Content starts

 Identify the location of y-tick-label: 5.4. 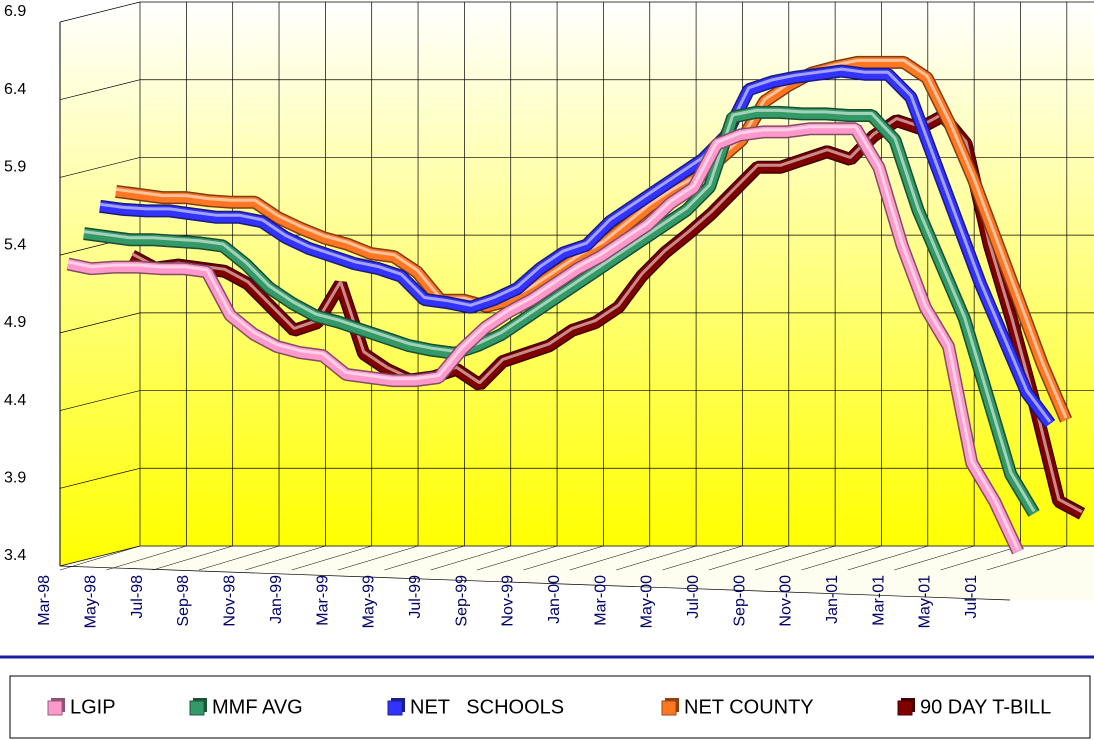
(15, 244).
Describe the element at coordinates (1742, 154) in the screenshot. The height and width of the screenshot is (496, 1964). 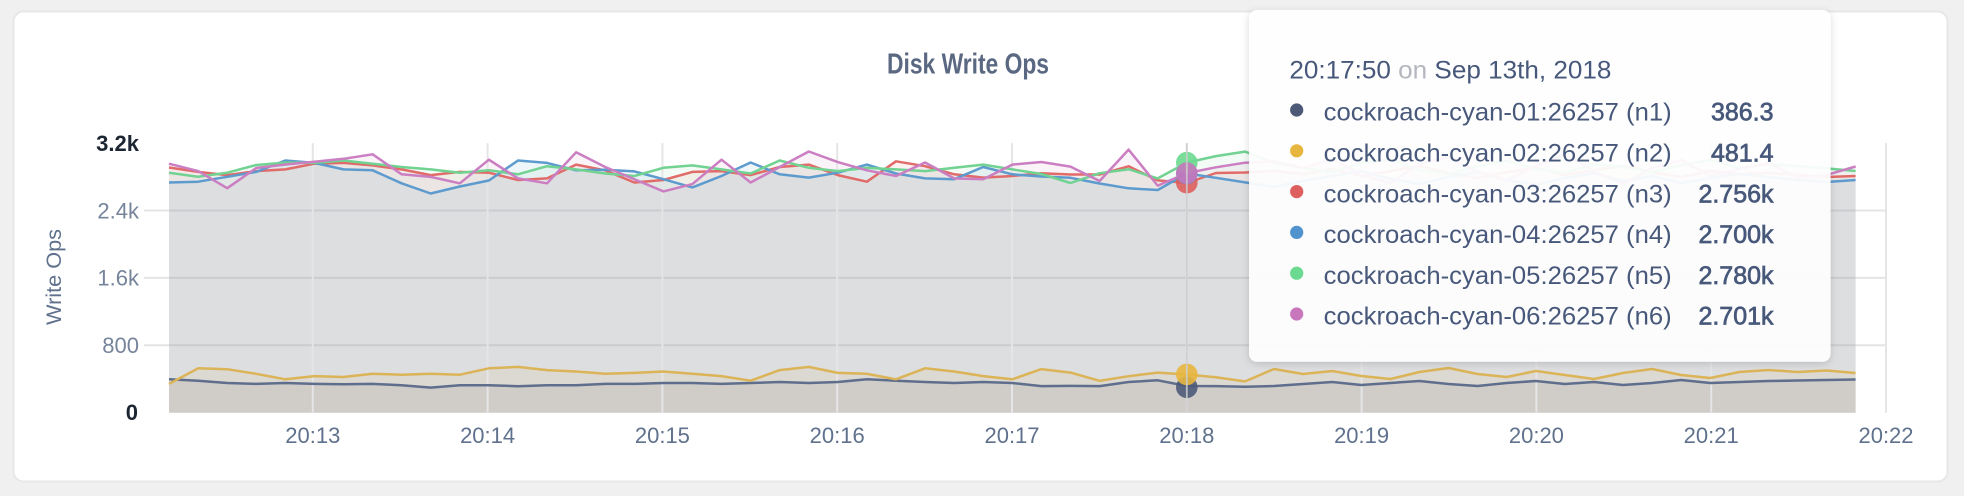
I see `svg-text: 481.4` at that location.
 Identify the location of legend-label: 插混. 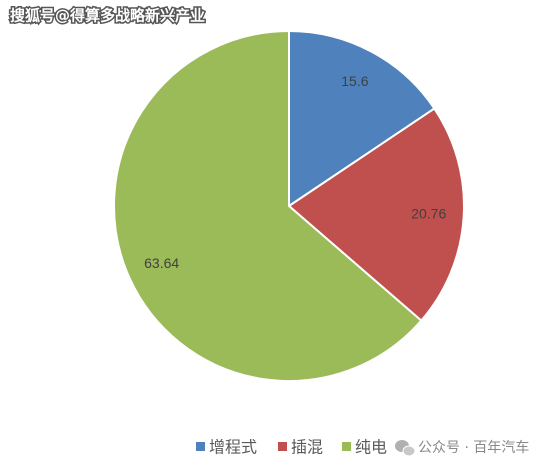
(307, 448).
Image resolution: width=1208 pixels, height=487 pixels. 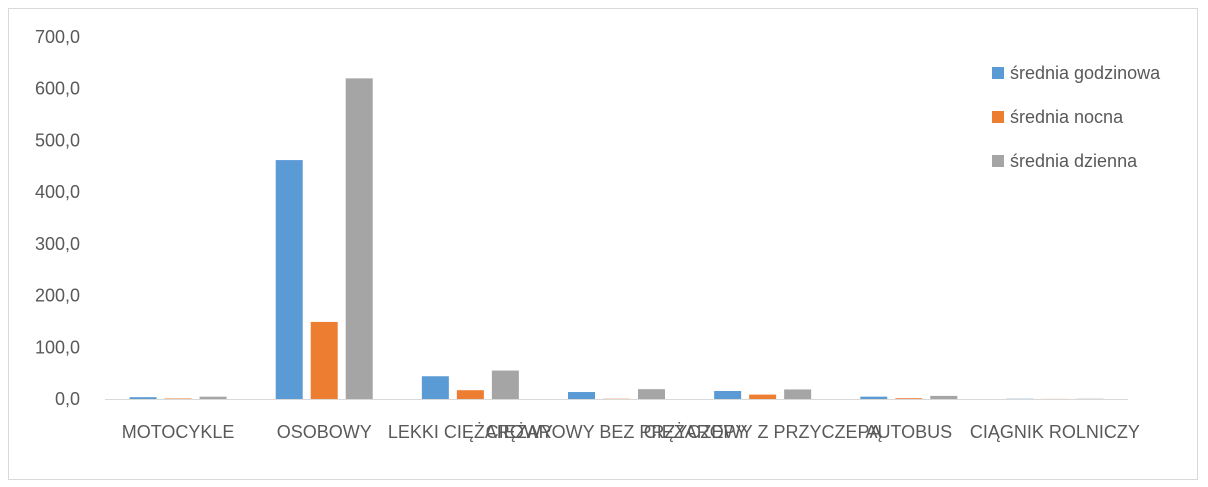 I want to click on y-axis-ticks: 0,0 100,0 200,0 300,0 400,0 500,0 600,0 700,0, so click(x=58, y=218).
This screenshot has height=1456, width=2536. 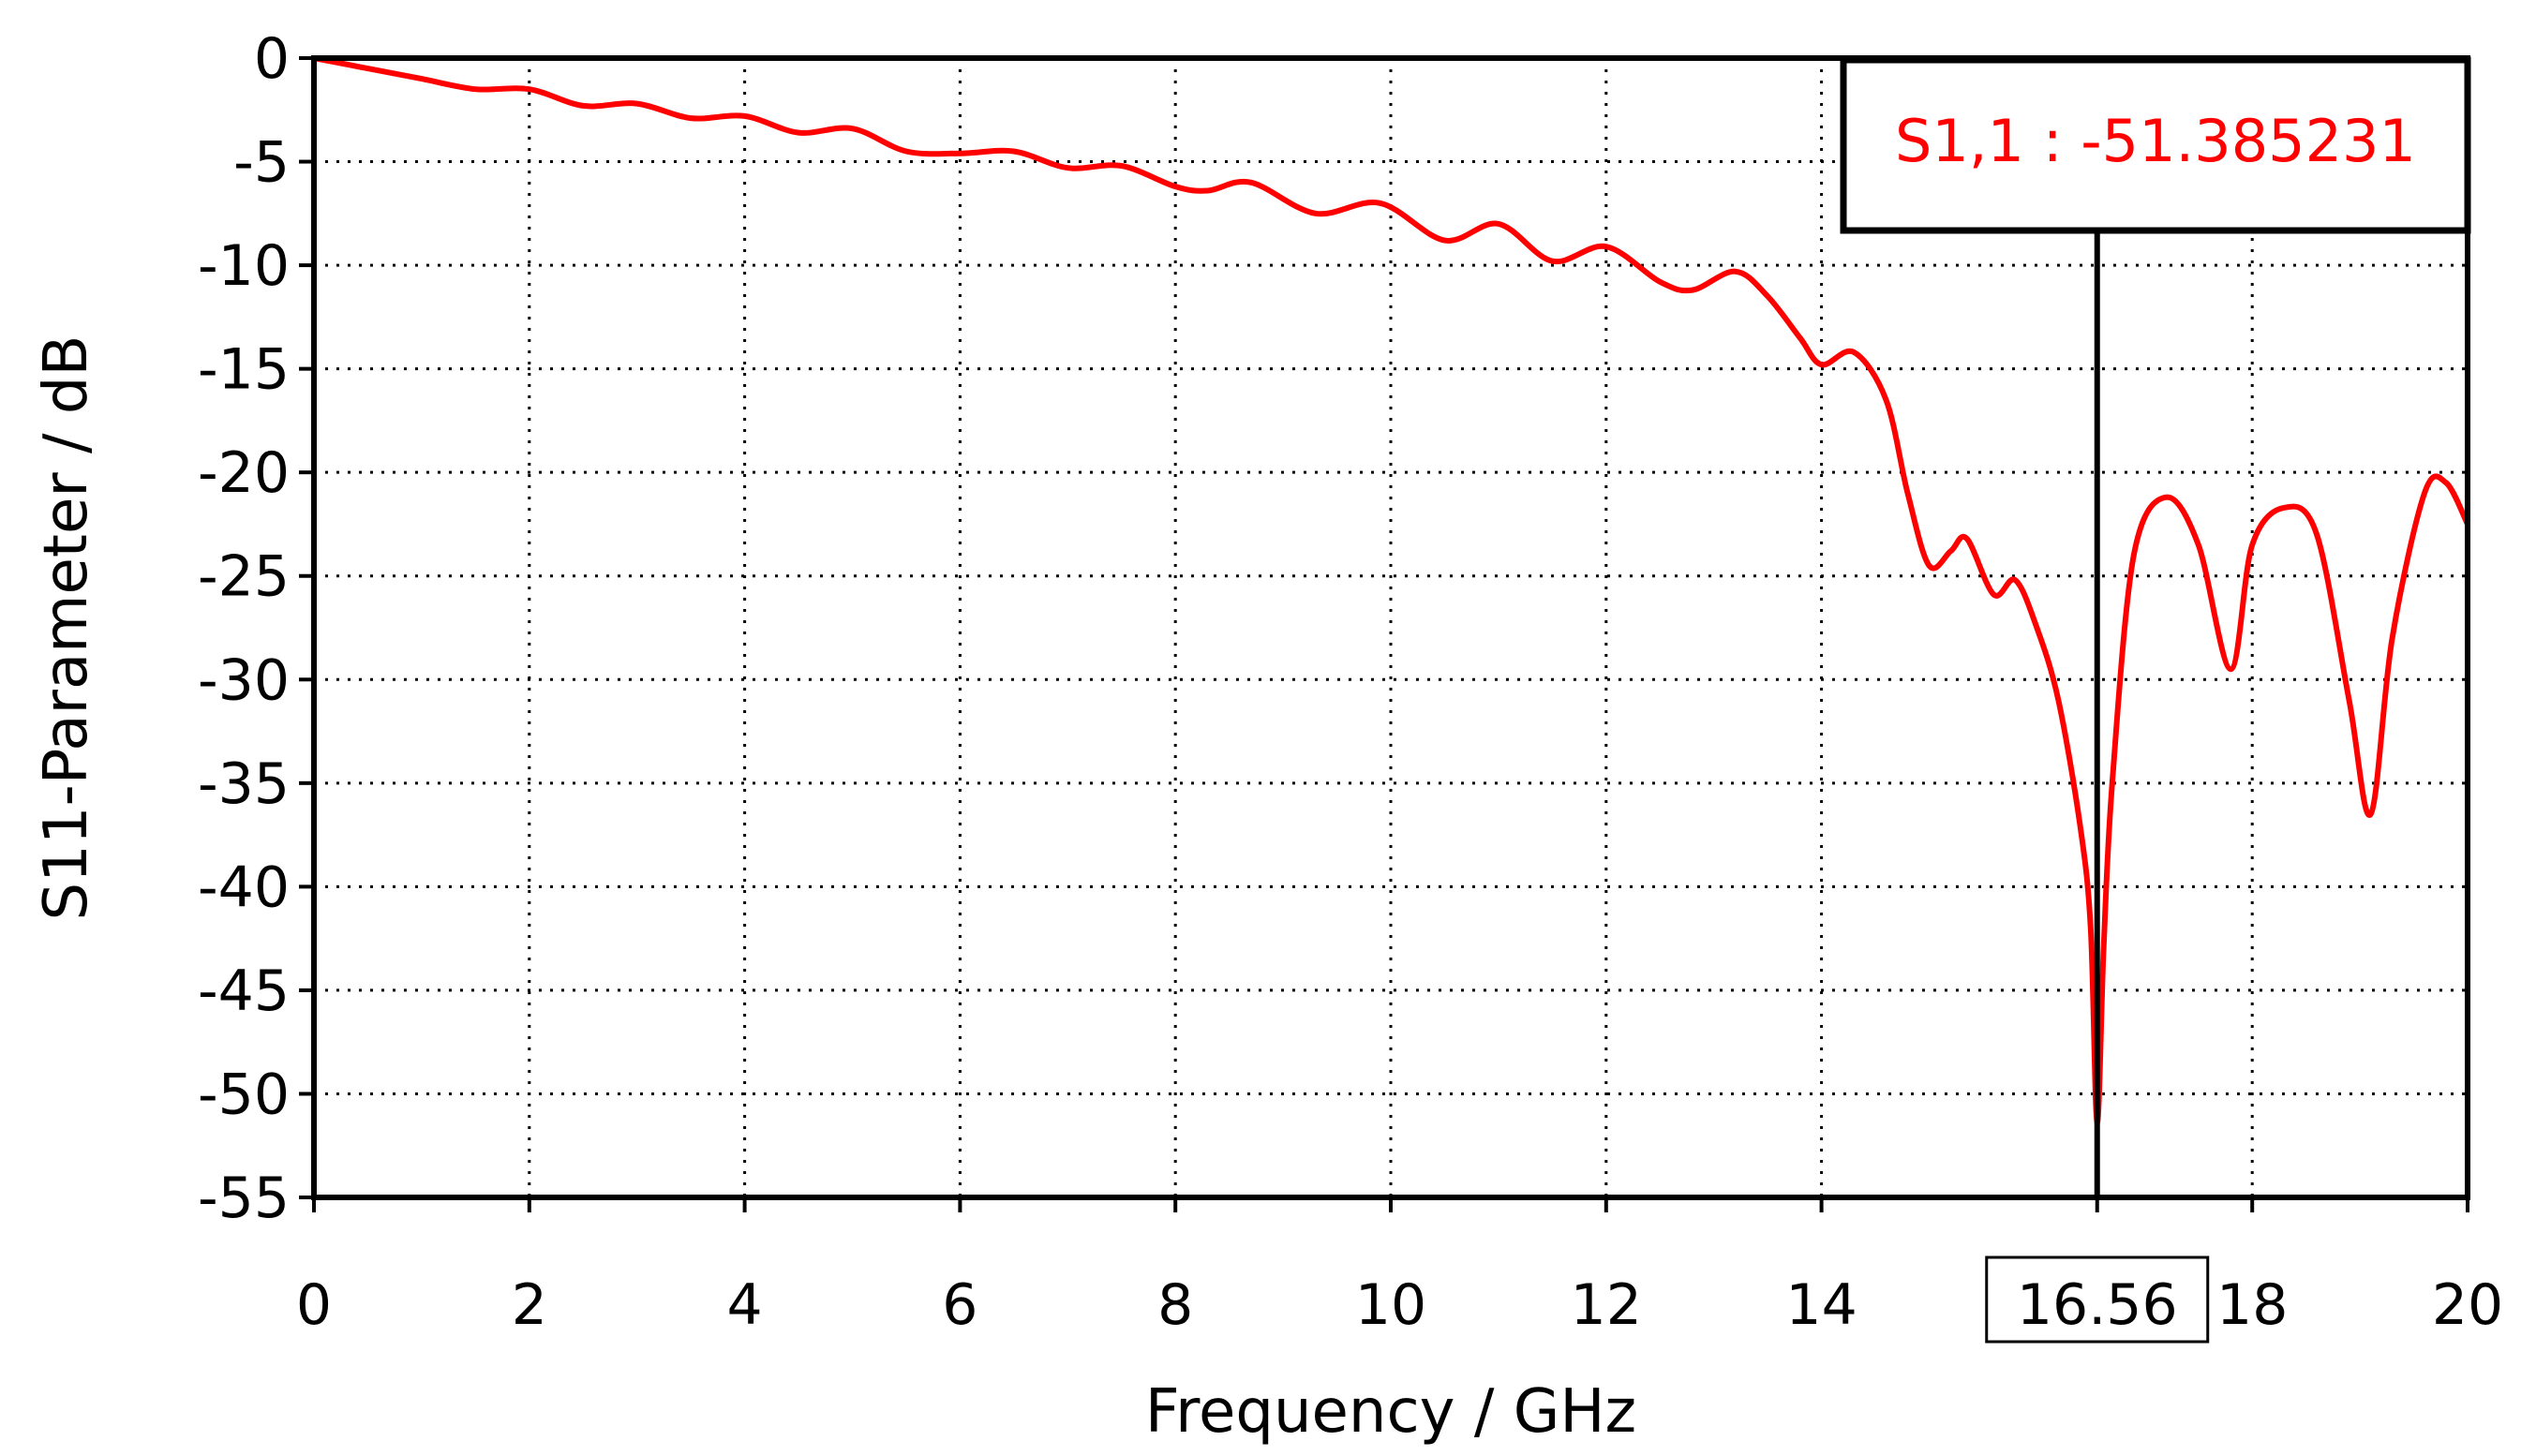 I want to click on y-tick-label: -55, so click(x=244, y=1198).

Content ends

◆ **What is being asked**:
Put the data lines into a Markdown table with two columns, "Row" and "Line". Start at the line containing "Describe the element" and end at the line containing "(307, 448).", skip blank lines, and leave the pictures out.

◆ **Output of the task**:
| Row | Line |
|---|---|
| 1 | Describe the element at coordinates (1742, 154) in the screenshot. The height and width of the screenshot is (496, 1964).  |
| 2 | I see `svg-text: 481.4` at that location. |
| 3 |  Identify the location of legend-label: 插混.  |
| 4 | (307, 448). |